What does AWS VPN allow you to establish? (A secure and private tunnel)
What are the two types of AWS VPNs? (AWS Site-to-Site VPN and AWS Client VPN.)
AWS Site-to-Site VPN
Overview
AWS Site-to-Site VPN allows you to connect your VPC to your on-premise network.
Components
VPN Connection — secure connection between VPC and on-premises equipment
VPN Tunnel — encrypted connection for your data
Customer Gateway (CGW) — provides information to AWS about your customer gateway device
Customer Gateway Device — A physical device or software application on your side of the Site-to-Site VPN connection
Target Gateway — A generic term for the VPN endpoint on the Amazon side of the Site-to-Site VPN connection
Virtual Private Gateway (VGW) — VPN endpoint on the Amazon side of your Site-to-Site VPN connection that can be attached to a single VPC
Transit Gateway — A transit hub that can be used to interconnect multiple VPCs and on-premises networks, and as a VPN endpoint for the Amazon side of the Site-to-Site VPN connection
Features
Internet Key Exchange version 2 (IKEv2)
NAT Traversal
4-byte ASN in the range of 1 – 2147483647 for VGW configuration
2-byte ASN for CGW in the range of 1 – 65535
CloudWatch Metrics
Reusable IP addresses for your customer gateways
Additional Encryption Options
AES 256-bit encryption
SHA-2 hashing
Additional Diffie-Hellman groups
Configurable tunnel options
Custom private ASN for the Amazon side of a BGP session
Support for IPv6 traffic for VPN connections on a transit gateway
Optionally enable acceleration for your Site-to-Site VPN connection via AWS Global Accelerator
Attach your Site-to-Site VPN to AWS Cloud WAN
Attach your Site-to-Site VPN to AWS Transit Gateway
Pricing
Each VPN connection hour
Data transfer out from Amazon EC2 to the internet
Limitations
IPv6 traffic is not supported for VPN connections on a virtual private gateway
An AWS VPN connection does not support Path MTU Discovery
Recommend using non-overlapping CIDR blocks for your networks
Which feature of AWS Site-to-Site VPN provides a secure connection for your data? (VPN Tunnel)

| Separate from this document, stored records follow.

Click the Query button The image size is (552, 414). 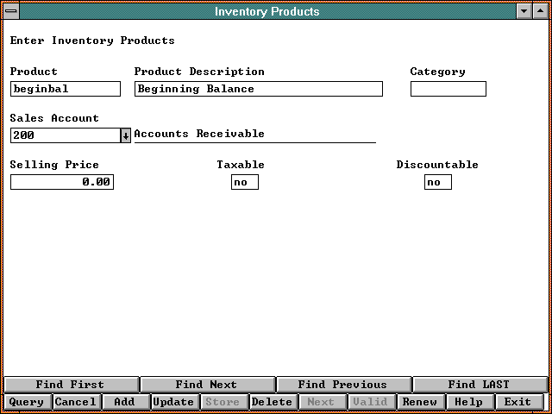coord(27,402)
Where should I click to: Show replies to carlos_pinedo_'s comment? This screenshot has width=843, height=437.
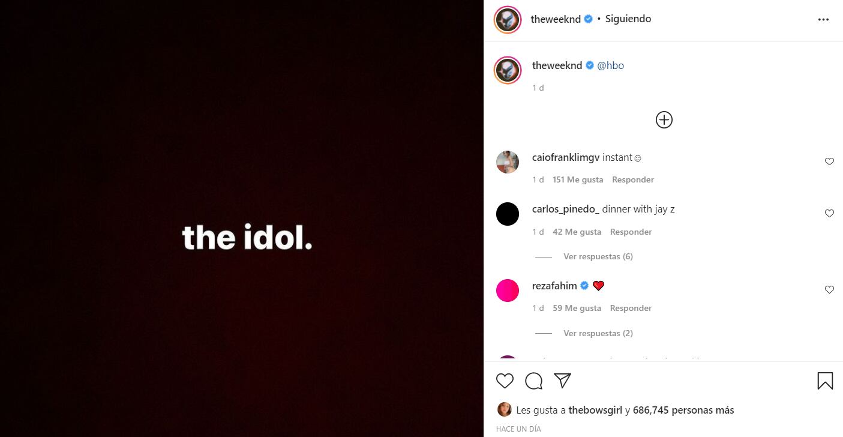(x=598, y=256)
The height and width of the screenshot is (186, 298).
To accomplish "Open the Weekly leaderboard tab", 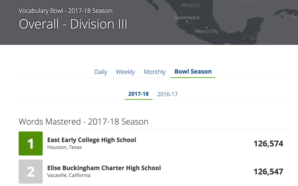I will tap(125, 72).
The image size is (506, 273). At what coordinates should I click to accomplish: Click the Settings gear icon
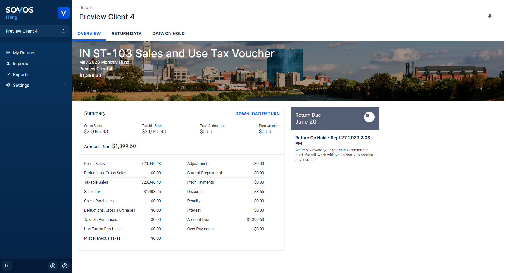[8, 85]
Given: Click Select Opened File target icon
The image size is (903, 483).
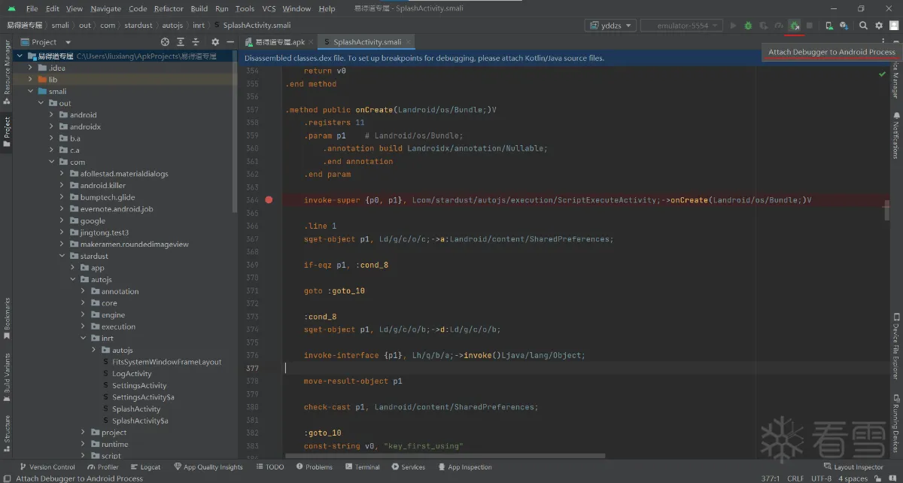Looking at the screenshot, I should (x=166, y=42).
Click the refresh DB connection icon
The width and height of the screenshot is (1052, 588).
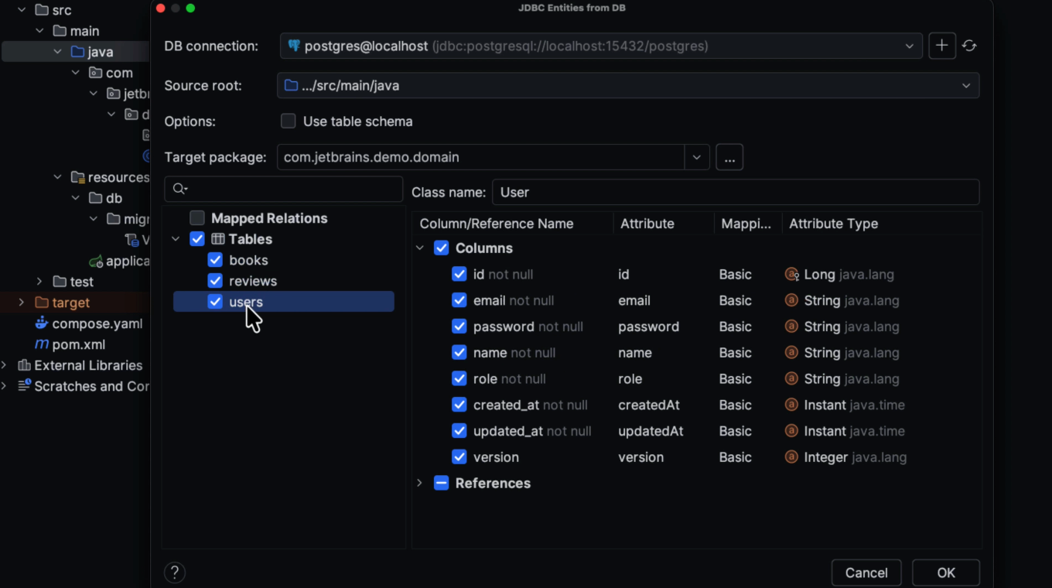tap(969, 46)
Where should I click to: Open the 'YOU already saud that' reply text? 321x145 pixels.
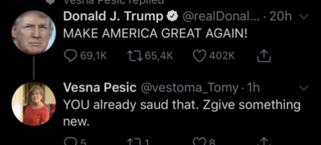point(181,105)
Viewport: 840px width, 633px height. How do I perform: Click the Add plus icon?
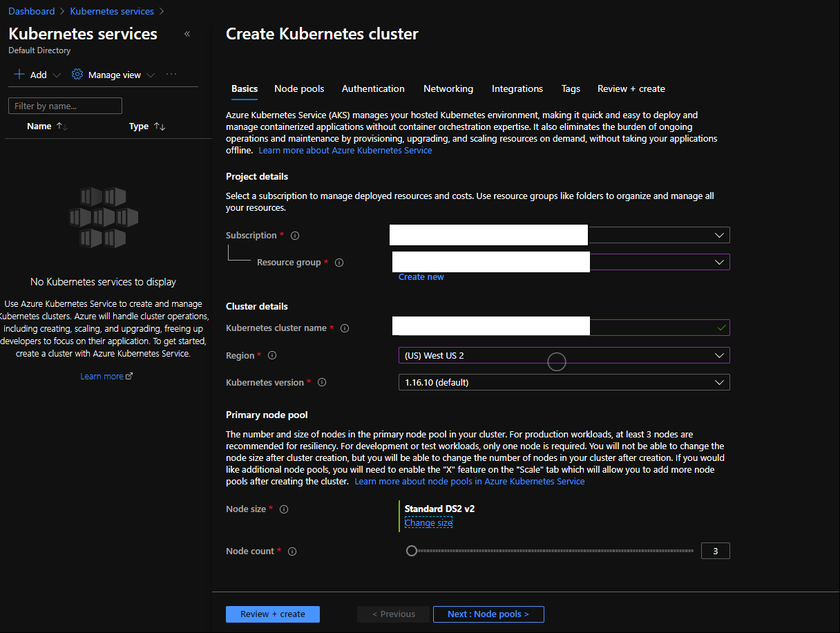(19, 75)
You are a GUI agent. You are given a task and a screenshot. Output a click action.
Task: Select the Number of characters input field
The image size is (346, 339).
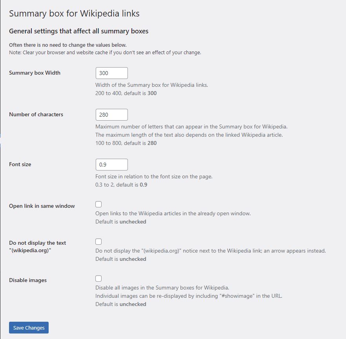pyautogui.click(x=111, y=114)
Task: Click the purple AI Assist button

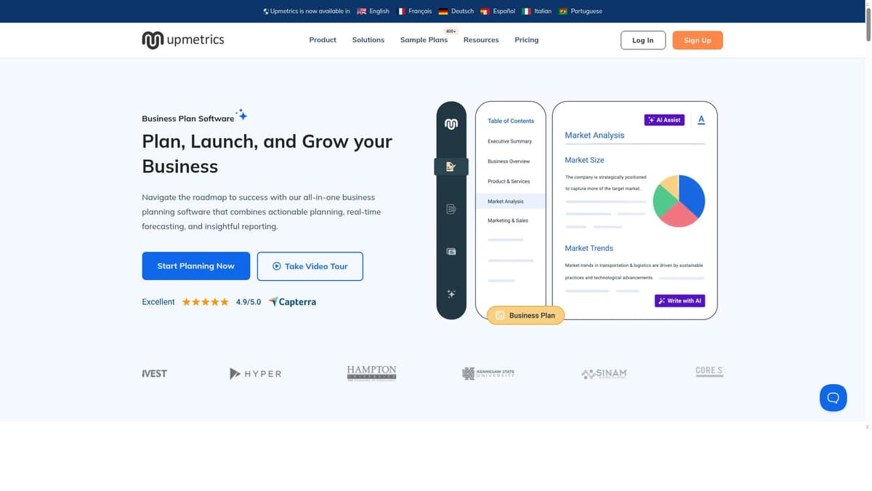Action: click(663, 119)
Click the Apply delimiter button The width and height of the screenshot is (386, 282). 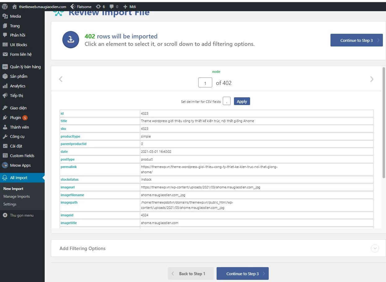pos(242,101)
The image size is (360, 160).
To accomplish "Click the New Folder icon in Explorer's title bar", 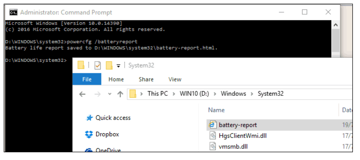I will 109,65.
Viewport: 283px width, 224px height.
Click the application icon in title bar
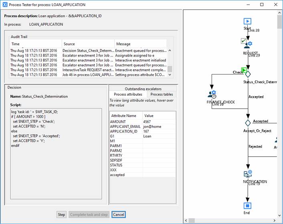5,5
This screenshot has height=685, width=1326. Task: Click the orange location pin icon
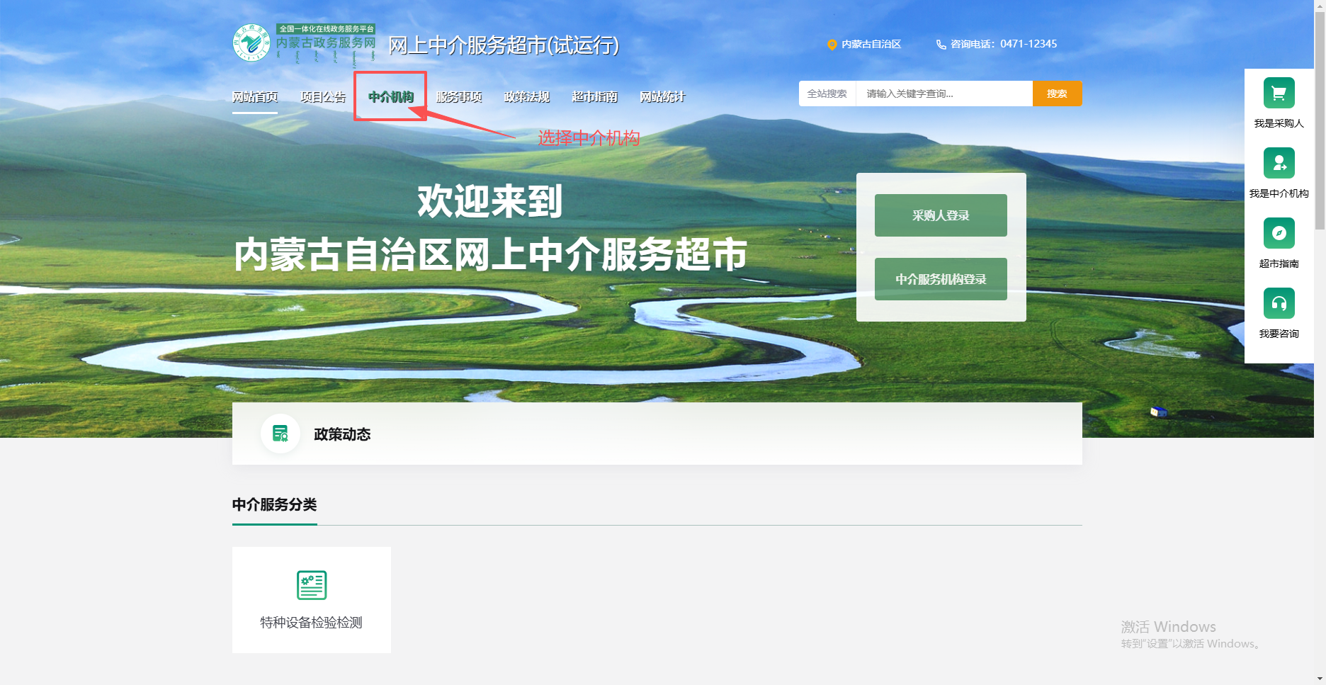[x=832, y=45]
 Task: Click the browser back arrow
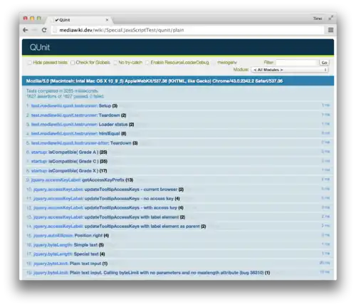coord(26,30)
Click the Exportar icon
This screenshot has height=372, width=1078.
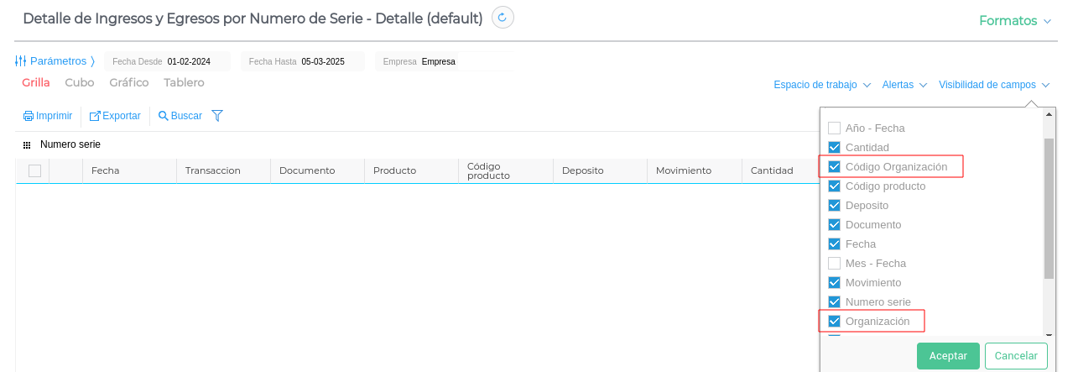pyautogui.click(x=95, y=116)
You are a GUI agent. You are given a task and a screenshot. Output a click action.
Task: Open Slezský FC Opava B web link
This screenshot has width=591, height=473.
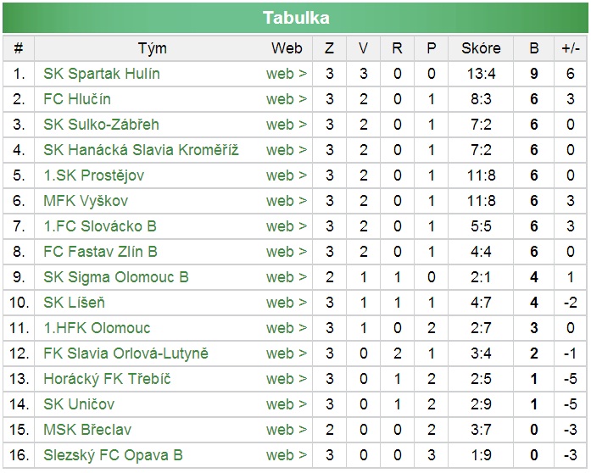[287, 455]
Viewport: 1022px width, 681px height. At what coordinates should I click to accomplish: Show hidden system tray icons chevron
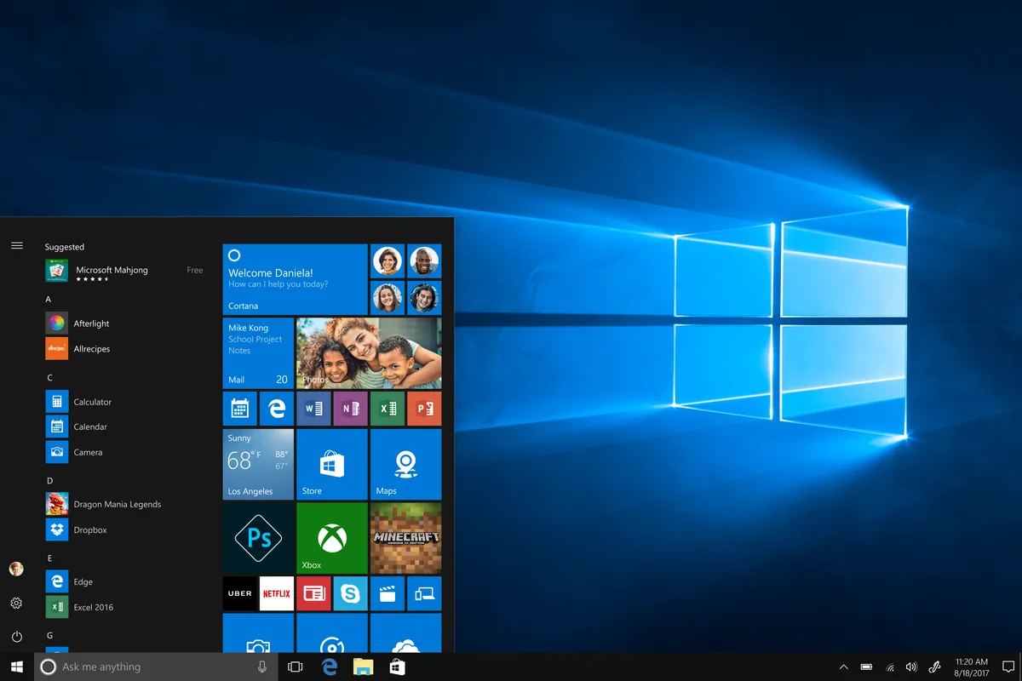point(843,667)
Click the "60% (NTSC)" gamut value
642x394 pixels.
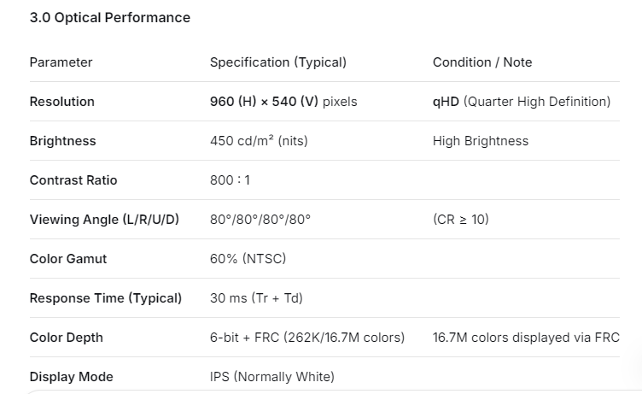point(248,259)
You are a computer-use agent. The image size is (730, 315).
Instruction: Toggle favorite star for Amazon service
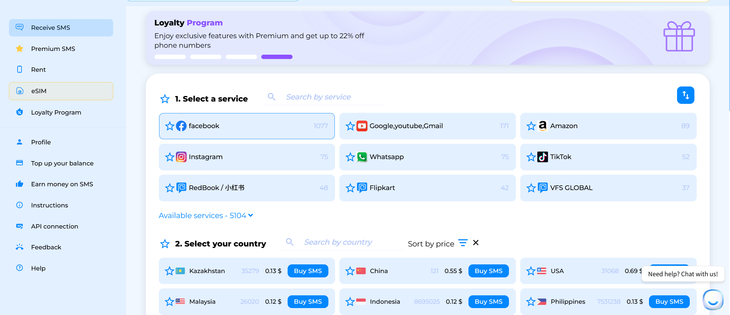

Which of the following is a component of AWS Site-to-Site VPN? (Virtual Private Gateway (VGW), Customer Gateway (CGW), VPN Connection)
What does the Customer Gateway (CGW) do in AWS Site-to-Site VPN? (Provides information to AWS about your customer gateway device, which is a physical device or software application on your side of the Site-to-Site VPN connection.)